C’est un serpent de mer de la politique: il faut lutter contre la violence domestique, insistent tous les partis, de la gauche aux bourgeois jusqu’au Conseil fédéral. Une grande occasion de faire quelque chose de concret s’est présentée. Le Conseil national a voté hier (11 mars 2026) sur une intervention de l’UDC qui veut mieux protéger les victimes et prévoit une expulsion obligatoire du territoire en cas d’infractions poursuivies d’office dans le cadre domestique.
Les faits sont clairs: une grande partie de la violence domestique est le fait d’hommes étrangers. Et aussi de femmes. Ces dernières sont même plus violentes que les hommes suisses.
Mais qu’ont fait tous ces conseillers nationaux qui, à chaque occasion, réclament des mesures et des millions en faveur des victimes de violence domestique et qui, encore en décembre, ont fait un énorme scandale et crié au meurtre lorsque le Parlement ne voulait initialement pas accorder encore plus d’argent à des « campagnes de sensibilisation » plutôt inefficaces dans l’espace public, ce qu’il a finalement fait? Comment ont voté toutes les Tamara Funiciello, Anna Rosenwasser, Cédric Wermuth, toutes les Susanne Vincenz-Stauffacher, Aline Trede et Yvonne Bürgin de ce monde?

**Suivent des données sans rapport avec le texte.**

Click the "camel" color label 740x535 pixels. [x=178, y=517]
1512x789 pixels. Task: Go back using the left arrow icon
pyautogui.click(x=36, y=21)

On s’en doute: maintenant qu’elles auraient pu entreprendre quelque chose de concret et d’efficace contre la violence et pour la sécurité des femmes (et des hommes) entre leurs quatre murs, elles s’en sont abstenues. On appelle aussi cela un refus de porter secours.
Résultat du vote au Conseil national: les socialistes ont unanimement rejeté l’intervention. Les Verts l’ont unanimement rejetée. Le Centre l’a unanimement rejetée. Le PLR l’a rejetée, à l’exception de seulement deux élus. Chez les Vert’libéraux, trois ont voté oui, sept non, avec une abstention. Seule l’UDC a voté oui – à l’unanimité.
« Apparemment, la majorité nourrit beaucoup de sympathie et de compréhension pour les cogneurs de femmes », déclare à ce sujet la conseillère nationale UDC Barbara Steinemann. Il n’y a rien à ajouter. L’hypocrisie sur le dos des victimes empeste jusqu’à la coupole du Palais fédéral.